I’m going to figure my plot out next Saturday at noon

I was listening to an interview with the prolific British historical novelist Bernard Cornwell (who, oddly, lives on Cape Cod, not that far from my little South Shore town).  In it, he said that he doesn’t plot out his books ahead of time, although he wished he could.  He recalled that he recently had to finish his latest novel before catching a plane the next day (presumably because of a deadline), but he had no idea how it was supposed to end.  So he got up at three in the morning, the ending came to him, and he finished the book by noon, in time for him to catch his flight.

This is odd, but somehow that’s the way it often works.  I have been noodling about a plot problem in my latest novel for a while now.  Something hadn’t worked in the first draft, but I didn’t know how to fix it.  Earlier this week I reached the point in the second draft where I had to figure this out.  I had non-writing stuff to do for a few days, and my next writing session was going to be Saturday at noon.  So I sat down on Saturday, mulled things over for a while, and the new plot-line came to me.  Right on schedule.

Writing fiction doesn’t always work that way, but life is much more pleasant when it does.

My author page

My publisher keeps getting more organized.  Recently they launched author “landing” pages for the folks they represent.  Here’s mine.  They’ll include a link to this page at the end of each of my books, to make it easy for readers to check out my other very fine novels.

Now if only I could get more organized . . .
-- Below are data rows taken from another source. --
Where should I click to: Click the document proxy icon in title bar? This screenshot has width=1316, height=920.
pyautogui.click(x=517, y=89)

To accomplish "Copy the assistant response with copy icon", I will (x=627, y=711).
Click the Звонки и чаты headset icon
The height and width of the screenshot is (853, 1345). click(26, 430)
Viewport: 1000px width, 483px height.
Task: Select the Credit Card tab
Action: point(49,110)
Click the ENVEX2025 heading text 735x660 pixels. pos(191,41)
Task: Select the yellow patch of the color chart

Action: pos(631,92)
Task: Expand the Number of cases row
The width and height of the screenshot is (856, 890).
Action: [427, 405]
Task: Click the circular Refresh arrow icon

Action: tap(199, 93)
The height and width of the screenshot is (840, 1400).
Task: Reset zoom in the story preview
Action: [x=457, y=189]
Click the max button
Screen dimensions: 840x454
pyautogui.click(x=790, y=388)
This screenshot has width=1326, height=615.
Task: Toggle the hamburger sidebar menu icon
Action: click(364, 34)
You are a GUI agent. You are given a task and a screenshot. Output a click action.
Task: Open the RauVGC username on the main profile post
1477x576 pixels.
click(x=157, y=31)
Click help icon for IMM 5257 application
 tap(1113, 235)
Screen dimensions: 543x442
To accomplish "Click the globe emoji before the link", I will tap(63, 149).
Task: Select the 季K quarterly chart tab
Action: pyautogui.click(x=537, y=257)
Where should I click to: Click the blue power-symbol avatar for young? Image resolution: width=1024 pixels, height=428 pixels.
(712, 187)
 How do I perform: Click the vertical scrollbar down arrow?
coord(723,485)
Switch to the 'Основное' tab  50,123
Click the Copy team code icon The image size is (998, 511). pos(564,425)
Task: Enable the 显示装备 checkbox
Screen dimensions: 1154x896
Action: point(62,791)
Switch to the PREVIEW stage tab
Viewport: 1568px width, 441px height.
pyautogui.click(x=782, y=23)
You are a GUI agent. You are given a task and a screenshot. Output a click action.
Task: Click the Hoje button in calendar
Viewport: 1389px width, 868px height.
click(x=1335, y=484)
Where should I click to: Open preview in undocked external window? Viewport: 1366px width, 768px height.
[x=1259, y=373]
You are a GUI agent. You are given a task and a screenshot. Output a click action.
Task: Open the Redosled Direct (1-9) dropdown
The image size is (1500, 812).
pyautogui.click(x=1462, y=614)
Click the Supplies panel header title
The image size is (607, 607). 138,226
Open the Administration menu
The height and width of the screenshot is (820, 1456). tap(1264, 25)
Writers on TV: Hannah Horvath

Every one of the main characters in the HBO series “Girls” is so irritating that you want to shake them–or worse.  (My wife said she just wanted to stab Hannah Horvath after one episode.)  But all the characters feel real to me.  And none feels more real than Lena Dunham’s aspiring writer, Hannah Horvath.

Hannah desperately wants to think of herself as a writer, but she hasn’t done anything yet to convince the world (or herself) that that’s what she really is.  She “inks” an e-book deal, but the deal falls apart when the publisher drops dead.  She gets a job writing advertorial pieces for a magazine and tries to feel superior to her co-workers, only to find out that they are already more successful than she is.  And, finally, she gets accepted to the Iowa Writers’ Workshop, where she has to participate in the dreaded writing group.

The rules for a writing group are apparently universal (and maybe they originated at Iowa). The rest of the group reads your submission, and then each person gets to comment on it in turn.  You’re not allowed to respond until everyone has finished.  So you have to sit there and listen to a bunch of people criticize something you have put your heart and soul into.  In the “Girls” episode at Iowa, a black guy is first up, and everyone raves about his authentic voice and whatnot.  When it’s finally Hannah’s turn, they savage her.  And she just can’t cope.  Of course they don’t understand her piece, and of course she has to explain it to them.  But that’s not the way the writing group works.  She asks the teacher if she can say five words, but the teacher won’t let her.  So she slips in the single word “History,” as if that will explain everything and silence all her critics.

It’s a poignant scene–at least for a writer.  My first experience with a writing group was during my senior year at Harvard.  It took place in the living room of a professor’s house on Brattle Street in Cambridge.  The professor did his best to keep everything low key and civil, but it was pretty traumatic, at least for me. I wrote nothing but science fiction in those days, and I just knew the other students weren’t going to like what I produced.  But I was desperate for their approval–for anyone’s approval, really.  I was the last one to have my story critiqued, and it was . . . not bad.  At least, I don’t remember feeling the necessity to explain myself like Hannah.  Whatever criticisms people had, I was able to listen to the them and survive. The story, as I recall, wasn’t terrible, but like everything I wrote in those days, it was all surface; it wasn’t a story about real life. It certainly wasn’t publishable; publication (and becoming a real writer) was years away.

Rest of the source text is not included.